WASHINGTON, D.C. (WOMENSENEWS)--Activists concerned by this year's escalation of sexual violence in eastern Congo are trying to turn up the heat on those benefitting--directly or indirectly--from illicit mineral extractions.
"Conflict minerals power our entire electronic industry," John Prendergast, co-founder of the Enough Project, told U.S. senators at a May 13 hearing on sexual violence in eastern Congo and Sudan.
The Enough Project is a Washington-based organization campaigning against genocide and crimes against humanity, including rape in eastern Congo.
Prendergast said that Congo would only have a chance at peace when something is done about the conflict-inducing demands of North America, Asia and Europe.
Together with UNICEF, Eve Ensler, author of "The Vagina Monologues," and V-Day launched an international awareness raising campaign--Stop Raping Our Greatest Resource: Power to Women and Girls in the DRC--in 2007 to end sexual violence in eastern Congo.
UNICEF estimates that hundreds of thousands of girls have been raped in the last decade in the two eastern provinces of North Kivu and South Kivu.
"Corporate greed, fueled by capitalist consumption, and the rape of women have merged into a single nightmare," Eve Ensler said at U.S. Senate hearings on May 13. "Women's bodies are the battleground of an economic war."
Ensler said that international mining companies with significant investments in eastern Congo value economic interest over the bodies of women by trading with rebels who use rape as a tactic of war in areas rich in coltan, gold and tin.
"Military solutions are no longer an option," she said. "All they do is bring about the rape of more women."
The United States has invested more than $700 million in humanitarian aid and peacekeeping to Congo, according to the U.S. Department of State.
Prendergast said this money will do nothing to root out the economic causes of eastern Congo's conflict and sexual violence.
He said a comprehensive long-term strategy to combat rape needs to change the economic calculus of armed groups.
Prendergast asked senators to support the Congo Conflict Minerals Act, which was introduced by Kansas Sen.

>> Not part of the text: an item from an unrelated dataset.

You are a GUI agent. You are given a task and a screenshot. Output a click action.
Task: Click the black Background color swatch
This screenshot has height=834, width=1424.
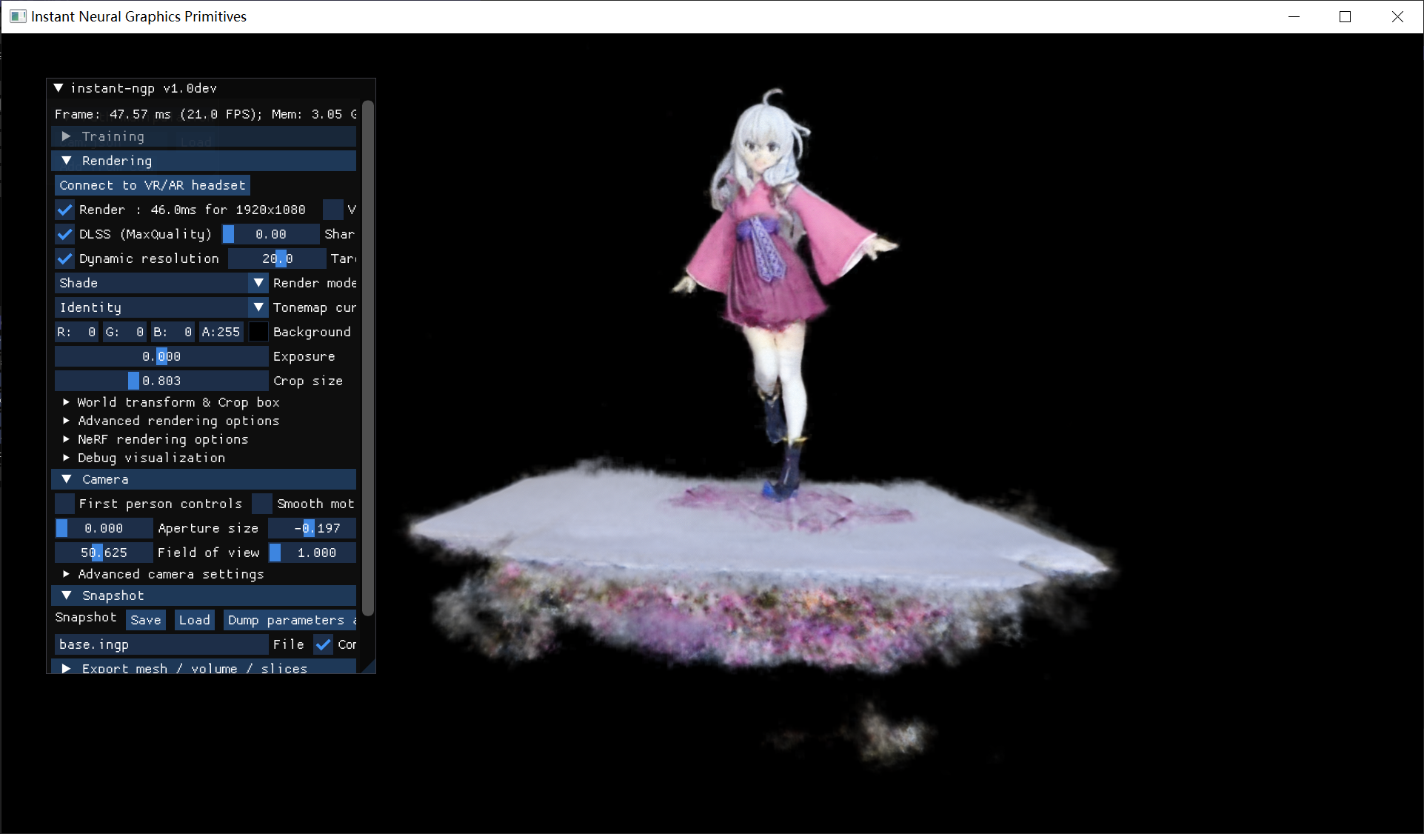click(258, 332)
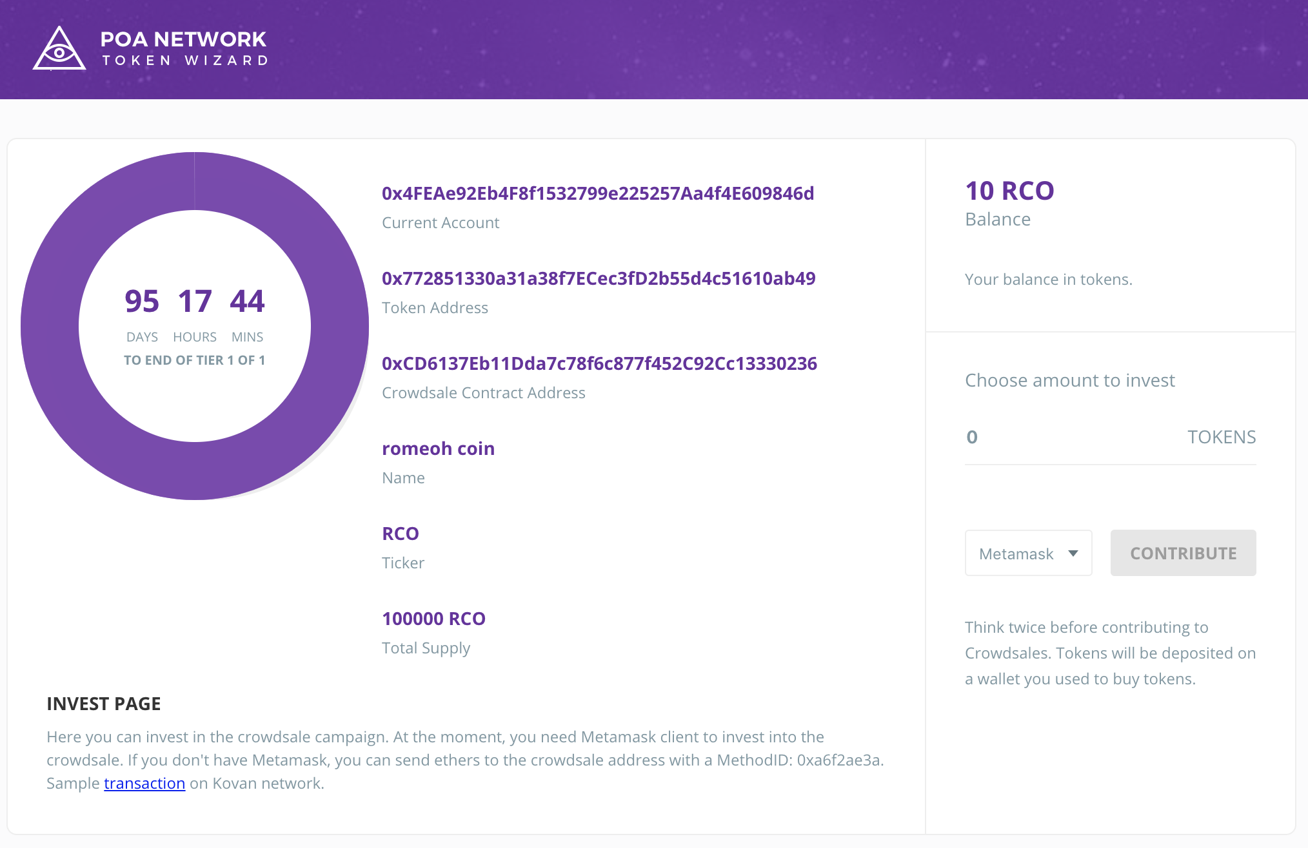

Sam Brownback, Illinois Sen. Dick Durbin and Wisconsin Sen. Russ Feingold in April of this year.
The bill aims to break the link between resource exploitation and armed conflict in eastern Congo by requiring companies trading minerals with Congo or neighboring states to disclose mine locations and monitor the financing of armed groups in eastern Congo's mineral-rich areas.
"The sooner the illicit conflict minerals trade is eliminated, the sooner the people of Congo will benefit from their own resources," said Prendergrast.
U.S. consumers, Prendergrast said, can also help by pressuring major electronic companies--from Apple to Sony--to certify that cell phones, computers and other products contain "conflict-free minerals," a campaign tactic popularized by the Sierra Leone-based film "Blood Diamonds."
Such a process would use a tracking system for components, similar to that developed in 2007 under the Kimberly Process. This international certification scheme ensures that trade in rough diamonds doesn't fuel war, as it did in Angola, Cote d'Ivoire, the Democratic Republic of the Congo and Sierra Leone during the 1990s.
Germany has already developed a pilot fingerprinting system for tin that could be expanded to other minerals and help establish certified trading chains, linking legitimate mining sites to the international market.
Dominique Soguel is Women's eNews Arabic editor.